In an exchange filing on Wednesday (April 17), Paytm said the NPCI gave its nod to migrate the users on Tuesday.
Paytm said it expedited the integration with Axis Bank, HDFC Bank, State Bank of India (SBI), and YES Bank after OCL received the TPAP licence from the NPCI last month.
“All four banks are now operational on the TPAP, streamlining the process for Paytm to shift user accounts to these PSP banks,” the company said.
Paytm has started transitioning ‘@paytm’ handle users to these banks to ensure seamless UPI payments.
It is pertinent to note that following the Reserve Bank of India’s (RBI) clampdown on Paytm Payments Bank’s operations, which also stopped its UPI facility, Paytm tapped multiple banks to shift the nodal account of Paytm Payments Bank to these banks. This ensured seamless merchant transactions as earlier.
Paytm became the 25th TPAP licence holder, joining others including Google Pay, PhonePe, and CRED, after getting the nod last month.
The TPAP licence allowed Paytm to continue its UPI operations through the aforementioned PSP banks.

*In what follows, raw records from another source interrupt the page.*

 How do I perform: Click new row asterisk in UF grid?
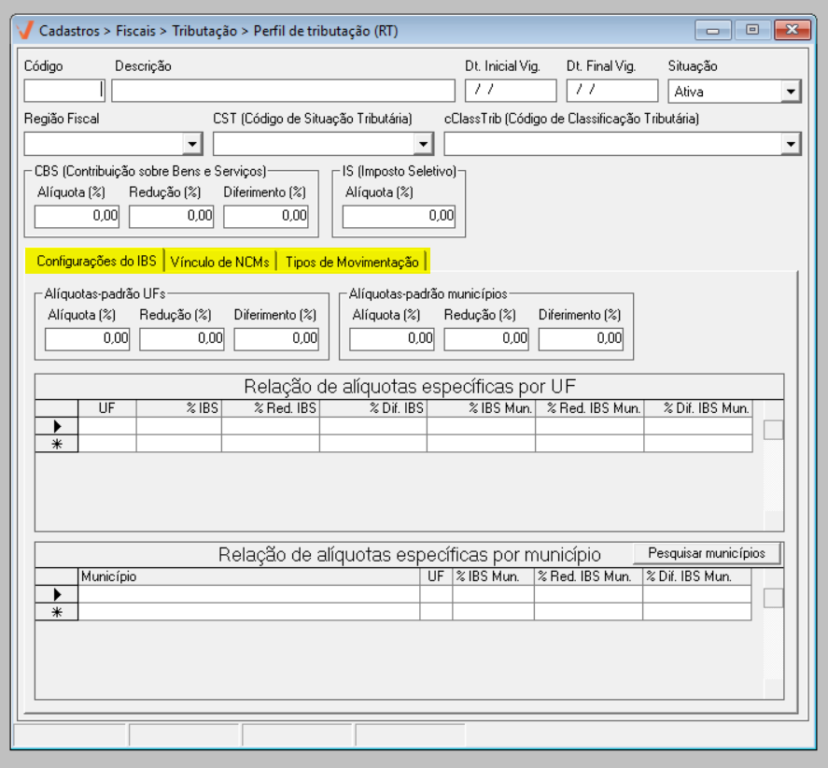[57, 444]
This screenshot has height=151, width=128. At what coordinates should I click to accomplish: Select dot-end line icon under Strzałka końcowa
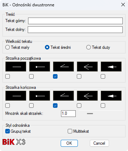click(x=40, y=96)
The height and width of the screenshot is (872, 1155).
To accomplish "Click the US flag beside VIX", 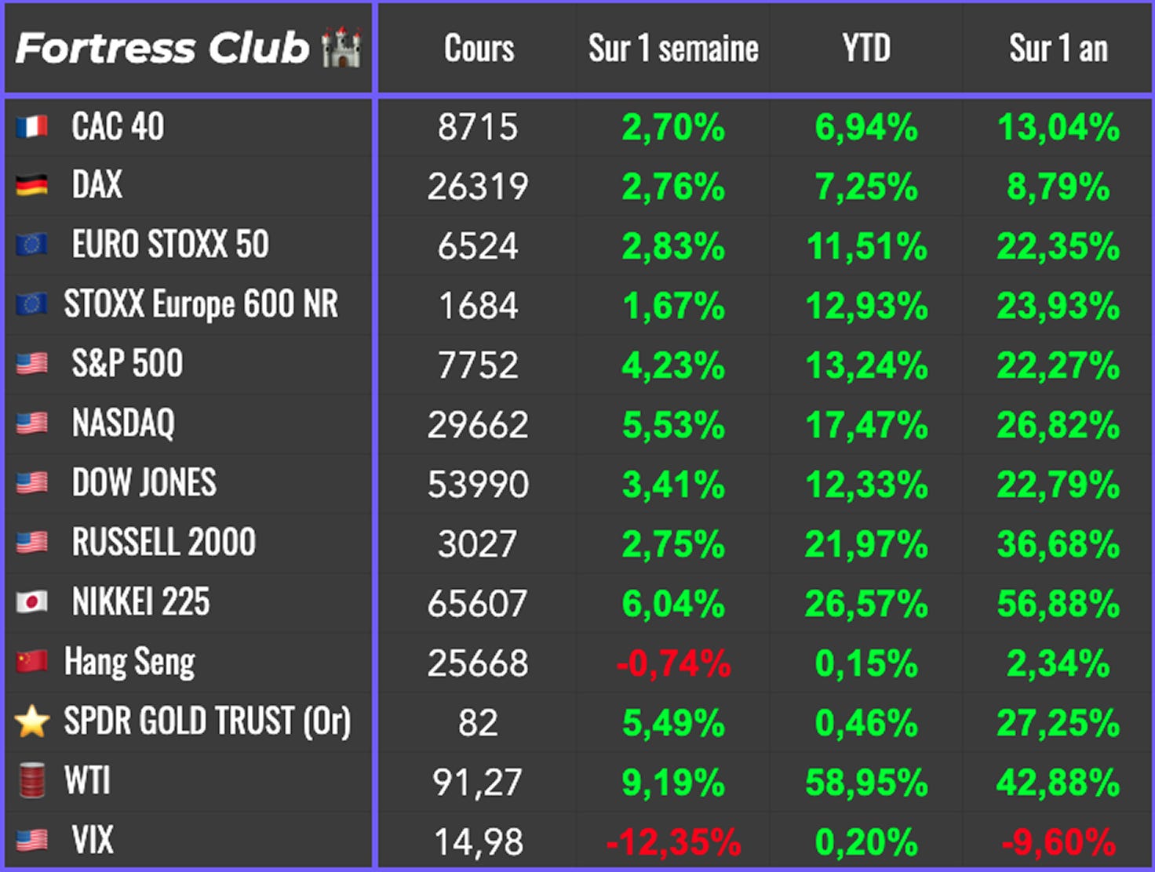I will click(31, 841).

These banks are members of UPI that allow the transaction on the TPAP licence holder’s platform.
In its latest exchange filing, Paytm said that by leveraging the robust infrastructure of its banking partners, Paytm would ensure uninterrupted and secure UPI payments for both users and merchants through its app.
“We are committed to grow the UPI ecosystem in partnership with the NPCI to every nook and corner of India,” a Paytm spokesperson said.
Amid the fiasco since the end of January, Paytm’s UPI transactions have already taken some hit. In March, it processed around 1.2 Bn UPI transactions, a decline from 1.3 Bn transactions in February and 1.4 Bn in January.
Meanwhile, Paytm shares have lost almost 50% since the start of the payments bank trouble at the end of January. The stock closed the last trading session (on Tuesday) at INR 391.35 on the BSE.